Moderniser, rationaliser, évaluer la qualité du service rendu et la performance des agents ou des salariés : ce modèle n'a toutefois pas tenu le choc face à la crise sanitaire, car il ne peut se substituer à la performance globale et durable des entreprises.

Face à l'accroissement des exigences en termes de qualité, de délais, de flexibilité, de coût et d'innovation, les équipes demandent plus de soutien et de coordination de leur activité. Le rôle de l'encadrement de proximité est fondamental.

Un travail de coconstruction doit être entrepris entre tous les acteurs pour envisager des solutions plus riches, plus innovantes et plus écologiques. Il est heureux que l'accord européen sur le numérique de 2020 promeuve une telle méthode pour bâtir les futures organisations du travail et mettre en place des garde-fous en termes de sécurisation de l'emploi, de droit à la déconnexion, de formation et de dignité humaine.

Sur la santé, les négociations obligatoires sur la QVT n'ont pas tenu leurs promesses, car elles oublient trop souvent de s'attaquer à la charge de travail, à son contenu et son organisation.

En termes de santé au travail, on tend aussi à passer d'une obligation de résultat à une obligation de moyens de l'employeur. C'est manifeste dans l'accord sur le télétravail, et c'est aussi pourquoi la CGT ne l'a pas signé, outre son absence de caractère normatif.

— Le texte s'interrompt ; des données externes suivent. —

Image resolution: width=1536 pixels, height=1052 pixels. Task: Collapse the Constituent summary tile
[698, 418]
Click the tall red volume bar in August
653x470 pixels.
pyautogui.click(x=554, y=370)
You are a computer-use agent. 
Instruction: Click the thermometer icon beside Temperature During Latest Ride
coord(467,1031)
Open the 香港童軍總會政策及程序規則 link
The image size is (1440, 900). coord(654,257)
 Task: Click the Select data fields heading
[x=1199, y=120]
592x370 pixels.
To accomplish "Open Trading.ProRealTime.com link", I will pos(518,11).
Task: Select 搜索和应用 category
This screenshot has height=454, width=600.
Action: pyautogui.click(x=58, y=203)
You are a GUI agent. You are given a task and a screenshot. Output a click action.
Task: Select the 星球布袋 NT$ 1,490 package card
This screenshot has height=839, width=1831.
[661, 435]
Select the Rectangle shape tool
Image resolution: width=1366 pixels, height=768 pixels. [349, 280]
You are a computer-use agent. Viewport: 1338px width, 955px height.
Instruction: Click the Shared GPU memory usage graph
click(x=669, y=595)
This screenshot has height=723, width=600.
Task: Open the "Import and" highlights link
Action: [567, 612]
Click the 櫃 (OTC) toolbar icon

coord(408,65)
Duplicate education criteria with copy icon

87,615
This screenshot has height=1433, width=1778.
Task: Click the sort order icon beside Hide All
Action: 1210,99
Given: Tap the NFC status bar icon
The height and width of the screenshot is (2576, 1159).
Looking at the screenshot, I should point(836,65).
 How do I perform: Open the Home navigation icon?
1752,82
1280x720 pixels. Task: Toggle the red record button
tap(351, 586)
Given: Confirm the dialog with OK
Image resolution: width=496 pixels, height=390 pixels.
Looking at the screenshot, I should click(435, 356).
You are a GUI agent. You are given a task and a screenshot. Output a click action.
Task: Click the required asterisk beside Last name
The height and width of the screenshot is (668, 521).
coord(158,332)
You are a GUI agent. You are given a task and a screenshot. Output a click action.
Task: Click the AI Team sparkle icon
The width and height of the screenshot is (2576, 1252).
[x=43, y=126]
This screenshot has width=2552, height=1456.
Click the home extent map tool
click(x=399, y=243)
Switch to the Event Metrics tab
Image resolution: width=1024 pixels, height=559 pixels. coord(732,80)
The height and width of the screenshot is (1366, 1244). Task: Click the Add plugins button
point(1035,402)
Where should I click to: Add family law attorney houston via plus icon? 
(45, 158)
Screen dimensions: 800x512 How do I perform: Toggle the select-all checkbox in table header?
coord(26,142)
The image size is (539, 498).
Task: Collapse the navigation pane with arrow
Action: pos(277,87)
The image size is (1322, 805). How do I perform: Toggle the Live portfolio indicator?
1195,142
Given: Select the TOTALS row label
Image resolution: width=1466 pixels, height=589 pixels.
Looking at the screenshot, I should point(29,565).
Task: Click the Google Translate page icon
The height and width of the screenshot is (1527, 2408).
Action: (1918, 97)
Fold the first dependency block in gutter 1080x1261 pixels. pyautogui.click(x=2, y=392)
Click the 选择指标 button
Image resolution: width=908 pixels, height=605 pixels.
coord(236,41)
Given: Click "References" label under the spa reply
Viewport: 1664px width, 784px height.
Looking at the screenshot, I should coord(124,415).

On voit aussi que l'activité professionnelle empiète progressivement sur tous les temps de vie. L'intensification du travail, couplée aux transformations numériques, rend difficile la préservation de l'équilibre entre vie privée et vie professionnelle.

Il faut rendre effectif le droit à la déconnexion et faire en sorte que chaque salarié soit couvert par une instance dédiée à la santé au travail, quelle que soit la taille de l'entreprise.

L'évolution de l'organisation du travail interroge la finalité même de l'entreprise. Pour nous, la loi Pacte ne va pas assez loin. Nous avions présenté un projet, « L'entreprise autrement », qui ne se limitait pas à augmenter le nombre de représentants des salariés au sein des conseils d'administration, mais à les reconnaître comme partie prenante du processus de création de richesses. On voit par exemple que dans les entreprises de production automobile, les méthodes de management et la recherche effrénée du profit conduisent à un taux de rebut très important, ce qui ne constitue finalement pas un système très performant.